» The task
Which lines run from the line containing "Instruction: Click the" through the end of the records below? Reproduce them exactly, and nothing else.

[Records from a data collection]

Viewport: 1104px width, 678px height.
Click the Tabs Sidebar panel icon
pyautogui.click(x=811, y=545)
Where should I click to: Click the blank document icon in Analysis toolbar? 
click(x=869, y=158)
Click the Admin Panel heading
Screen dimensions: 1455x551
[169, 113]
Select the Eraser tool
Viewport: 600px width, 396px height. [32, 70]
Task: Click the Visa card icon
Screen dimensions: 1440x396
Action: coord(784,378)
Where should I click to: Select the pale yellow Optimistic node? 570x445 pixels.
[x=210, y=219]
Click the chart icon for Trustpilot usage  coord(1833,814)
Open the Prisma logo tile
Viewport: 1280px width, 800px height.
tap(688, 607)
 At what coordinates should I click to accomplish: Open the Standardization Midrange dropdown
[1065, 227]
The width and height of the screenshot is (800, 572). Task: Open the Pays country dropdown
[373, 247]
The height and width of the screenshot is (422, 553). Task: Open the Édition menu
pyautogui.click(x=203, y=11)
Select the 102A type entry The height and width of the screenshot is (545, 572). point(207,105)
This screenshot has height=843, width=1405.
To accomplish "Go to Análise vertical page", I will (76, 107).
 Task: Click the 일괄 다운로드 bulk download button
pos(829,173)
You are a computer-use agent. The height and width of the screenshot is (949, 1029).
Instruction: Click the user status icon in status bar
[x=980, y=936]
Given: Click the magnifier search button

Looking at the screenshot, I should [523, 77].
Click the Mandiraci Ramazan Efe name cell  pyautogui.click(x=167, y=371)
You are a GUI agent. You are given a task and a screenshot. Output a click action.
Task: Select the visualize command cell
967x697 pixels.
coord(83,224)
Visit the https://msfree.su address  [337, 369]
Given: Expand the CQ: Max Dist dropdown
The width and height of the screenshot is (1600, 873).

» Response box
Instruction: Click the user status icon in status bar
[x=980, y=936]
Given: Click the magnifier search button

Looking at the screenshot, I should [523, 77].
Click the Mandiraci Ramazan Efe name cell  pyautogui.click(x=167, y=371)
You are a GUI agent. You are given a task and a screenshot. Output a click action.
Task: Select the visualize command cell
967x697 pixels.
coord(83,224)
Visit the https://msfree.su address  [337, 369]
Given: Expand the CQ: Max Dist dropdown
The width and height of the screenshot is (1600, 873).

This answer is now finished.